--- GIVEN ENTRIES ---

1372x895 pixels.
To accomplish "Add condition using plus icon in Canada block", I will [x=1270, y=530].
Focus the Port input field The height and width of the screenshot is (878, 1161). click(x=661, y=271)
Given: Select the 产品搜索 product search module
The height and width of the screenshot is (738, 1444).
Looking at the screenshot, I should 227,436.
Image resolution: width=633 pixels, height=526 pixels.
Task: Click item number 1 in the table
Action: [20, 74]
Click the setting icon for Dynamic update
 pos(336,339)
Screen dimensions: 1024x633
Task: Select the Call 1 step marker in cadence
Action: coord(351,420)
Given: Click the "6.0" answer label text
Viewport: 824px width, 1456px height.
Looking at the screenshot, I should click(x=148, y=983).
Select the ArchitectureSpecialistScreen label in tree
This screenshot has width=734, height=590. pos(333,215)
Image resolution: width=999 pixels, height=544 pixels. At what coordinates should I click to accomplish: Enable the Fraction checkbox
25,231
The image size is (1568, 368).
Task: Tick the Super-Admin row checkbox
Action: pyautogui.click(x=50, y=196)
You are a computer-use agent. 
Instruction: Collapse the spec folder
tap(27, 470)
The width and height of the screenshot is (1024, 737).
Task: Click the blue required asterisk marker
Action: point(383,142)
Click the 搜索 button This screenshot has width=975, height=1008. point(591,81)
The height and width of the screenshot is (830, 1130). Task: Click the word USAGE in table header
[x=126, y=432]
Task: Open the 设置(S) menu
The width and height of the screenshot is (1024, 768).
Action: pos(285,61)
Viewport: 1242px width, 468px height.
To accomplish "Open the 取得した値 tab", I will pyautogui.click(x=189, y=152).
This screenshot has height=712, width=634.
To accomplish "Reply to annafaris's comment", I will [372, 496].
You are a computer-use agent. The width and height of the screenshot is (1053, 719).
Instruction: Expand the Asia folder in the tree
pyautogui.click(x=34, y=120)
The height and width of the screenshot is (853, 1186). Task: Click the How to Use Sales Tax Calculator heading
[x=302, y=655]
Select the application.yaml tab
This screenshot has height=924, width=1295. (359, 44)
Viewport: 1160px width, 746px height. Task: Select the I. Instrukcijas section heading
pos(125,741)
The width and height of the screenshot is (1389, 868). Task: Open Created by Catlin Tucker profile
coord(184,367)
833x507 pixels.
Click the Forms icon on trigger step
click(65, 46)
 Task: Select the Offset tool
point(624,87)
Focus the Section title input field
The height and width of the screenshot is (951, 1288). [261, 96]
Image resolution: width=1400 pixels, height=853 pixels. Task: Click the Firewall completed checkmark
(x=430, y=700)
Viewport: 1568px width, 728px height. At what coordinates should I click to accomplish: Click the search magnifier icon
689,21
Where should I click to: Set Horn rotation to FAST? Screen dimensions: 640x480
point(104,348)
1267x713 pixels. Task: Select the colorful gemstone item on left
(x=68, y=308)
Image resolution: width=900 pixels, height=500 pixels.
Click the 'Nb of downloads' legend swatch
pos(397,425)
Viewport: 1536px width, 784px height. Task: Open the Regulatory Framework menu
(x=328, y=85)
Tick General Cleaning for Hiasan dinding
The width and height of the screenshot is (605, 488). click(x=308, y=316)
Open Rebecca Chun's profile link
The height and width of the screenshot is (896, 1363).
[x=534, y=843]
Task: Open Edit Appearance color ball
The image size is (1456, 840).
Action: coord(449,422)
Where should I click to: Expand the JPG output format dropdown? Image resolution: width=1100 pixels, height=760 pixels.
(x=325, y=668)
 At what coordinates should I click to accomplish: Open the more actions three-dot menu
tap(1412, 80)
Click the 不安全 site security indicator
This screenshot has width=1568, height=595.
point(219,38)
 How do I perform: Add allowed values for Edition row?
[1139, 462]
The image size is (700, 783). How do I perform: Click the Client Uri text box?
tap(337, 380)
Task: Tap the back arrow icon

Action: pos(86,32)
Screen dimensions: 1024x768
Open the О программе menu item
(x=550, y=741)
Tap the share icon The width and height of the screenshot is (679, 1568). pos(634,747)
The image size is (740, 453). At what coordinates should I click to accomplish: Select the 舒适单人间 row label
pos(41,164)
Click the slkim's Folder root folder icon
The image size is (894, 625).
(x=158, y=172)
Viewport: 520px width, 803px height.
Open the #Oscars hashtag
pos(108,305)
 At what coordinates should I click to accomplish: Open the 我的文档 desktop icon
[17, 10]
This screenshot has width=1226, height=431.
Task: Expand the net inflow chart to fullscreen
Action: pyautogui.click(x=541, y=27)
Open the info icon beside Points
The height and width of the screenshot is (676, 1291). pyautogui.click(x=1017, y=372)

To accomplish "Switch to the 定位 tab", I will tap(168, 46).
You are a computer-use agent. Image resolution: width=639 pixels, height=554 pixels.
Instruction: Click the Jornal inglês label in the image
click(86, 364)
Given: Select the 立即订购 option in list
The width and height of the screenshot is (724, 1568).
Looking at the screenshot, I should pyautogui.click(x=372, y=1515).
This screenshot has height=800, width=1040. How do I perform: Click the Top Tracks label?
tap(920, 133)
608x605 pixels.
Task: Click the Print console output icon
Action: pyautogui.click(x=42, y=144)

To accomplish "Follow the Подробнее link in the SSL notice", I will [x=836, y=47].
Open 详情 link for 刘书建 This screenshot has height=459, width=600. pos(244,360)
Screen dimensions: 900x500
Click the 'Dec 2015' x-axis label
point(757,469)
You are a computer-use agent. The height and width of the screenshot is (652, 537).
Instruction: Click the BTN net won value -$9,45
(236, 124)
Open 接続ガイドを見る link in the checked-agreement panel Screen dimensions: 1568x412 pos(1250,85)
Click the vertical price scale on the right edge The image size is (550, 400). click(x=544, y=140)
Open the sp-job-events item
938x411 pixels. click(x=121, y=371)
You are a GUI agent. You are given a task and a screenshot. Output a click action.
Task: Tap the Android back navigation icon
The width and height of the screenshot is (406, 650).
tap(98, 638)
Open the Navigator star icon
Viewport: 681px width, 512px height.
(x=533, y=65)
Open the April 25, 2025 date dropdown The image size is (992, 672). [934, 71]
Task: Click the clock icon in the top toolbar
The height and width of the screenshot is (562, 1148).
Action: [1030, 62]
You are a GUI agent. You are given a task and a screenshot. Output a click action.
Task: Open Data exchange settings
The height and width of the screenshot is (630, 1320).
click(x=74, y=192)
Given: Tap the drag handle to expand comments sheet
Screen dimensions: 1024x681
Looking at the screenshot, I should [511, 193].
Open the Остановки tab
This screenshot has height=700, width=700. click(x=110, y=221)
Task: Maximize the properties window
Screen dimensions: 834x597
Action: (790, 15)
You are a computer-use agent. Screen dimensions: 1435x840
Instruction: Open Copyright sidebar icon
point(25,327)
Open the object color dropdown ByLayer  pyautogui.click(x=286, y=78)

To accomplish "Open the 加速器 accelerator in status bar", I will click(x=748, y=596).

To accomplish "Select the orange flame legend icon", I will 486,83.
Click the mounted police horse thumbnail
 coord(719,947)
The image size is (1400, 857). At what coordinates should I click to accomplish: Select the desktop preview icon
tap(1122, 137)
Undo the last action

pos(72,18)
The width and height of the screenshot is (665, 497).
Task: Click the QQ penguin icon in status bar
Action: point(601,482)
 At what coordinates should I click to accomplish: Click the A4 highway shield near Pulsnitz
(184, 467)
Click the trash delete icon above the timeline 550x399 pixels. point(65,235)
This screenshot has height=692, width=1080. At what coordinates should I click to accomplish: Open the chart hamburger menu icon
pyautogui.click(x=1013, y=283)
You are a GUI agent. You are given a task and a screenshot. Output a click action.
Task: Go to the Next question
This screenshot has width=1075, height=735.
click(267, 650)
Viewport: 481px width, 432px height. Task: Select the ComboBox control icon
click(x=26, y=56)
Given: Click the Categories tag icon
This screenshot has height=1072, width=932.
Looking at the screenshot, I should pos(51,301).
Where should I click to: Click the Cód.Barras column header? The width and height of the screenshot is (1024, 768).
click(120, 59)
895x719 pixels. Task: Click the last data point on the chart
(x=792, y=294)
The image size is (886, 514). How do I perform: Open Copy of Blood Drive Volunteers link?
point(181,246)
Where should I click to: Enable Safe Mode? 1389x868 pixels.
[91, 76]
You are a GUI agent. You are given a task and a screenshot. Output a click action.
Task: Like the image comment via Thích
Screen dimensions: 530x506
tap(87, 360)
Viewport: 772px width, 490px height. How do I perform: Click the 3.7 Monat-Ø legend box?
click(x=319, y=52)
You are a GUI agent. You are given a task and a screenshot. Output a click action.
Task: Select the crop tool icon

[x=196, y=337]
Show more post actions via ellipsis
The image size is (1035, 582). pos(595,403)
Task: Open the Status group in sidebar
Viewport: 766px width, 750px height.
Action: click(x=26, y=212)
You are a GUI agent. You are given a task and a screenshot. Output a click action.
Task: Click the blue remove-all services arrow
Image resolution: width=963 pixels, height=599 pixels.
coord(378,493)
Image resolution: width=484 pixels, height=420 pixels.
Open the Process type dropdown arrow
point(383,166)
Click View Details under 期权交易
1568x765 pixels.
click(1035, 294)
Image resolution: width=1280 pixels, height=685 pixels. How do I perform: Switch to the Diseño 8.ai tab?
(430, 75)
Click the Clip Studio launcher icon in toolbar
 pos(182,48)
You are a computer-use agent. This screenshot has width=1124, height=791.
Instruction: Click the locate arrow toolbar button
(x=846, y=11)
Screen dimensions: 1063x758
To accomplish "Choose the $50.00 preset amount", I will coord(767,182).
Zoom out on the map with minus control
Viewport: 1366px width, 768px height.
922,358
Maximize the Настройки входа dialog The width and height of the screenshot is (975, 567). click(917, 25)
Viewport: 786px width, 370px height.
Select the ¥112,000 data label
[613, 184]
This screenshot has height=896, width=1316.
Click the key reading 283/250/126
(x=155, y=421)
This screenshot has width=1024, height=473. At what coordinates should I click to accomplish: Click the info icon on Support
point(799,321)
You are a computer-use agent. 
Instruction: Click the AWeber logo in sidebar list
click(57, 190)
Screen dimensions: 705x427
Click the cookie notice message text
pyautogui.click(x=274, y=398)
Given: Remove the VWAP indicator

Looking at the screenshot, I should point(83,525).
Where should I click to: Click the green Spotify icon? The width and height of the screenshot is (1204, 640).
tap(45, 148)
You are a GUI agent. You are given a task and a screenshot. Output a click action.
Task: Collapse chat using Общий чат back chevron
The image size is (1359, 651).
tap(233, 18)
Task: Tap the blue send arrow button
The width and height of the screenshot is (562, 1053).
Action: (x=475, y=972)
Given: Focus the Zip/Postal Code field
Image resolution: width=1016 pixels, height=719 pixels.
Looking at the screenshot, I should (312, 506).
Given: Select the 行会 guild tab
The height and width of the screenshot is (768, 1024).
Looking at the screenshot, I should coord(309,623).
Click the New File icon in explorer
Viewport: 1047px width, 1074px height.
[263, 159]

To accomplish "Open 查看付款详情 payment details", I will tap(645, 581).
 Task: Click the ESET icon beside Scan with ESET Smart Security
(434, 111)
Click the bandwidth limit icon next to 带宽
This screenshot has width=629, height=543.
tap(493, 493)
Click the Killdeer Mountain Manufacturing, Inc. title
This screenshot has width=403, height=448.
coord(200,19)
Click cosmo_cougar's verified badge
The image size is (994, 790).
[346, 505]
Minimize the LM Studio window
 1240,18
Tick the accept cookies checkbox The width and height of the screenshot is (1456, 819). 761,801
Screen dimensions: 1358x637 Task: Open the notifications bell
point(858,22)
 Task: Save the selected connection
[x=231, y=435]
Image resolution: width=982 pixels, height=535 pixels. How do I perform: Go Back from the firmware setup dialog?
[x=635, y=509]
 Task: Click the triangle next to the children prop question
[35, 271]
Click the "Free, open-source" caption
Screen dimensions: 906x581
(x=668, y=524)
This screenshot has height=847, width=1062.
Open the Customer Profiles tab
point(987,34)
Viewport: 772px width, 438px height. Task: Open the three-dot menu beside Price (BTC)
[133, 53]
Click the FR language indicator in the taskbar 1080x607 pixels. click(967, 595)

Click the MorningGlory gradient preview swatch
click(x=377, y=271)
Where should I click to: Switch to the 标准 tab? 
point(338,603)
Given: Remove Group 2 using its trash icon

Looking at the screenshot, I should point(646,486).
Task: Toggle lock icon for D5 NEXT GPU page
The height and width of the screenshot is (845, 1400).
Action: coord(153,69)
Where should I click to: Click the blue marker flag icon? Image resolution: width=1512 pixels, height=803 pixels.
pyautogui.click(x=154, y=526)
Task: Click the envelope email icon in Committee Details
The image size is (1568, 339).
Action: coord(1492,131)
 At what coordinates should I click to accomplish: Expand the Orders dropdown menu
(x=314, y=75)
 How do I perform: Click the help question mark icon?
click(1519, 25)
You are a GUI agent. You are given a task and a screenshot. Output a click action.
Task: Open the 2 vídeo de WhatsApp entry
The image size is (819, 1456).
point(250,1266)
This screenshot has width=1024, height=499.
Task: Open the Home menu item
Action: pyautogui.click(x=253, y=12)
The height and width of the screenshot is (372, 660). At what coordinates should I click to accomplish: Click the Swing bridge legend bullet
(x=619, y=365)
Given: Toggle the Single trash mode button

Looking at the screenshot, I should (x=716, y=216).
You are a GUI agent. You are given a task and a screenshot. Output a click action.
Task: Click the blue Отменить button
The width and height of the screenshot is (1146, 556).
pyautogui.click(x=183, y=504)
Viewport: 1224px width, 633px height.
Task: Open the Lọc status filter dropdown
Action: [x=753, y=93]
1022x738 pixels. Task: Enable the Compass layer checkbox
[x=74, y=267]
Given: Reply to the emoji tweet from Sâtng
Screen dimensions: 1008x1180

---

YOUR TASK:
Would you print, exactly as written, every line above from the one holding "Viewport: 824px width, 1456px height." through the one holding "Task: Open the 设置(S) menu", with both included and no other lines?

TASK RESULT:
Viewport: 824px width, 1456px height.
Looking at the screenshot, I should click(x=148, y=983).
Select the ArchitectureSpecialistScreen label in tree
This screenshot has width=734, height=590. pos(333,215)
Image resolution: width=999 pixels, height=544 pixels. At what coordinates should I click to accomplish: Enable the Fraction checkbox
25,231
The image size is (1568, 368).
Task: Tick the Super-Admin row checkbox
Action: pyautogui.click(x=50, y=196)
You are a computer-use agent. 
Instruction: Collapse the spec folder
tap(27, 470)
The width and height of the screenshot is (1024, 737).
Task: Click the blue required asterisk marker
Action: point(383,142)
Click the 搜索 button This screenshot has width=975, height=1008. point(591,81)
The height and width of the screenshot is (830, 1130). Task: Click the word USAGE in table header
[x=126, y=432]
Task: Open the 设置(S) menu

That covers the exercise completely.